There are two components to testamentary capacity.  The first is a status and age requirement, and the second is that the testator be of sound mind.

As for the status and age requirement, in order to have testamentary capacity, a person must (1) be at least 18 years of age, (2) be or have been lawfully married, or (3) be a member of the armed forces of the United States, an auxiliary thereof, or the maritime service.  These are questions usually of little controversy because of their objective nature.

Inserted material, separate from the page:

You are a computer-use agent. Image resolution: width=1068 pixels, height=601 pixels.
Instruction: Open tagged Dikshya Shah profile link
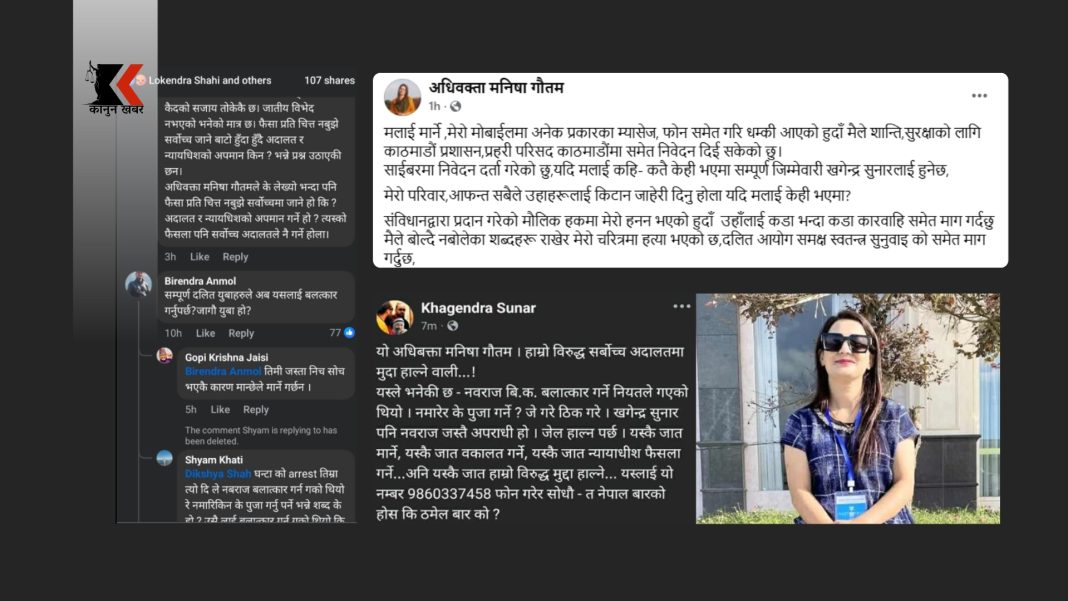[218, 474]

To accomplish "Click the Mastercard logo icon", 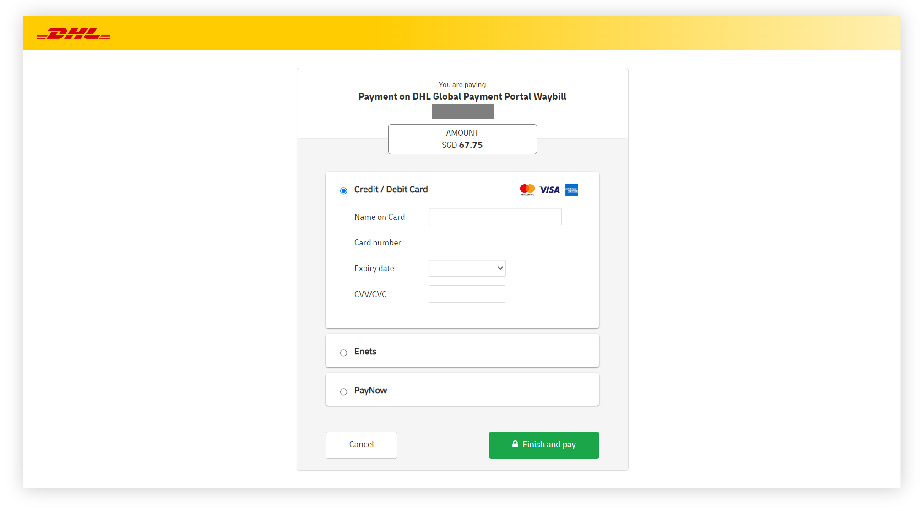I will [527, 189].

The next component is that the testator be of “sound mind.”  This is a legal phrase which is often the subject of controversy because it is subjective in nature.  There is a five-part test used in Texas to determine if a person is of sound mind.  A testator must possess the following characteristics:

  • Sufficient ability to understand the business in which he is engaged;
  • Sufficient ability to understand the effect of his act in making the will;
  • Capacity to know the objects of his bounty;
  • Capacity to understand the general nature and extent of his property; and
  • Memory sufficient to collect in his mind the elements of the business to be transacted, and to hold them long enough to perceive at least their obvious relation to each other, and to be able to form a reasonable judgment as to them.

“Sound mind” on the day the will is executed is all that is required.  When this occurs, the time of execution is known as a “lucid interval.”  Evidence of incompetency at other times is relevant only if it demonstrates the condition persists and has some probability of being the same at the time of the will’s making.

There is a presumption a person still is not of sound mind if he already has been found by a judge to be insane.  While a court starts with the presumption of insanity, other evidence may negate a person’s insanity at the time of making the will.  A person’s having received mental health services is not conclusive on the issue.  A judge’s determination a person is insane after the execution of a will generally is not admissible in court as evidence of a person’s state of mind on the date of a will’s execution.

If you know a potential testator may be approaching a time when his soundness of mind may be questionable, it is important to execute a will and other estate documents as far before this time as possible.  A decline can occur much more quickly than you are anticipating.

Testamentary capacity is a subject fraught with many perils.  There is an especially strong urgency for the aging and those with mental health problems because the limitations accompanying each often continue to grow over time.  Do not wait until it is too late.  The best thing, of course, is to make a will and other estate documents now to avoid any problems that might arise and to have the protections of an estate plan as soon as you can.